En el Diccionario de los sentimientos de J osé Antonio Marina y Marisa López Penas no aparece el que mejor podría aplicarse en estos momentos a un número de catalanes afectados por la euforia del movimiento independentista, ese movimiento que desprende una energía expansiva contagiosa y que desemboca en pasión emocional colectiva. Ese delirio en el que se encuentra inmersa una parte de Cataluña es una mezcla de alegría, júbilo, felicidad, todo aliñado con unas gotas de soberbia y desdén hacia quienes no comparten su punto de vista.

Esa pasión emocional colectiva ha ido in crescendo desde la Diada de 2012 cuando, bajo el lema Cataluña, nuevo estado de Europa, los manifestantes exhibieron músculo independentista y secesionista. Quienes acudieron a aquella manifestación sabían lo que reivindicaban y muchos recordarían el revés que dos años antes les había propinado el Tribunal Constitucional con el recorte de varios artículos de su reforma del Estatut, aprobado, no se lo pierdan ustedes, en 2005. De modo que varios años después, con sus correspondientes seis Diadas, resoluciones y algún referéndum, la pelota se encontraba finalmente en el tejado de la Moncloa y la tensión territorial ha acabado por explotar. La explosión no resulta extraña si se tiene en cuenta que una de las máximas de nuestro presidente del Gobierno es que el tiempo lo cura todo. A veces lo cura, pero la actitud persistente de Rajoy contribuye a que la emoción colectiva que se percibe en Cataluña en vez de curarse se va agravando con el tiempo. Mal asunto cuando en vez de diálogo y negociación lo que se impone es el atrincheramiento en las posiciones de cada uno sin ceder un ápice. Mal asunto cuando se desoye el clamor que pide una reforma de la Constitución.

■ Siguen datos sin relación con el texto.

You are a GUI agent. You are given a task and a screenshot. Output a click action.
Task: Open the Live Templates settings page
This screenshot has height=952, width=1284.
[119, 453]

Es posible que el referéndum del 1 de octubre haya sido una pantomima, una quimera y un carnaval; es posible que finalmente no haya más remedio que activar el artículo 155, pero no cabe duda de que ese día asistimos a sucesos tan graves que seguramente solo servirán para alimentar esa pasión emocional colectiva, que puede convertirse en permanente, de quienes se consideran una nación por poseer unas señas de identidad propias ?lengua e historia, es decir, una cultura (literatura, pintura, música, etc.)? y, partiendo de ellas, consideran justificado aspirar a la consecución de un Estado independiente. Y no cabe duda a estas alturas de que un determinado número de sus miembros tiene la firme voluntad de conseguirlo. No todos poseen ese sentimiento nacionalista, pero quienes lo poseen han interiorizado que esa doctrina lleva aparejado el derecho a ejercer el poder soberano en el territorio donde se vive, es decir, a cada cultura le corresponde un Estado. Los gitanos, estando en condiciones similares, con una raza distintiva, sin embargo, no tienen aspiraciones nacionalistas ni independentistas por el hecho de no poseer un territorio concreto. Y, por supuesto, además de los nacionalismos periféricos catalán, vasco y gallego, también existe un nacionalismo español al que el profesor Álvarez Junco ha dedicado algunos estudios. Ese nacionalismo español cuyos orígenes se remontan al siglo XIX tiene obviamente raigambre madrileña pero con múltiples aportaciones (catalanas, gallegas, vascas, valencianas, sobre todo) que en un momento revierten a amplias zonas geográficas sobre las que Madrid ejerce su influencia.

No sabemos lo que va a suceder en las próximas semanas, pero podemos estar seguros de que unas nuevas elecciones, sean los resultados que sean, no van a curar esa pasión emocional colectiva que ha calado en muchos catalanes y que tiene unos objetivos muy concretos. Esa carga emocional se multiplica cuando el sujeto afectado percibe falta de reconocimiento, menosprecio y humillaciones. Ese componente emocional contribuye a reforzar el sentido de identidad de tal modo que la racionalidad, como estamos viendo, queda relegada a un segundo plano. En resumen, pase lo que pase en las próximas semanas, continuaremos teniendo un problema; un problema que quedó enunciado en el artículo 2 de nuestra Constitución con «la indisoluble unidad de la Nación española» y «el derecho a la autonomía de las nacionalidades». No parece que vaya a solucionarse de la noche a la mañana ese enfrentamiento solapado entre el nacionalismo español o central («patriotismo constitucional») y los nacionalismos periféricos, que es el origen de enfrentamientos territoriales, cuando no en el País Vasco, en Cataluña. En la lejanía, paradójicamente, se divisa un renacimiento del nacionalismo español.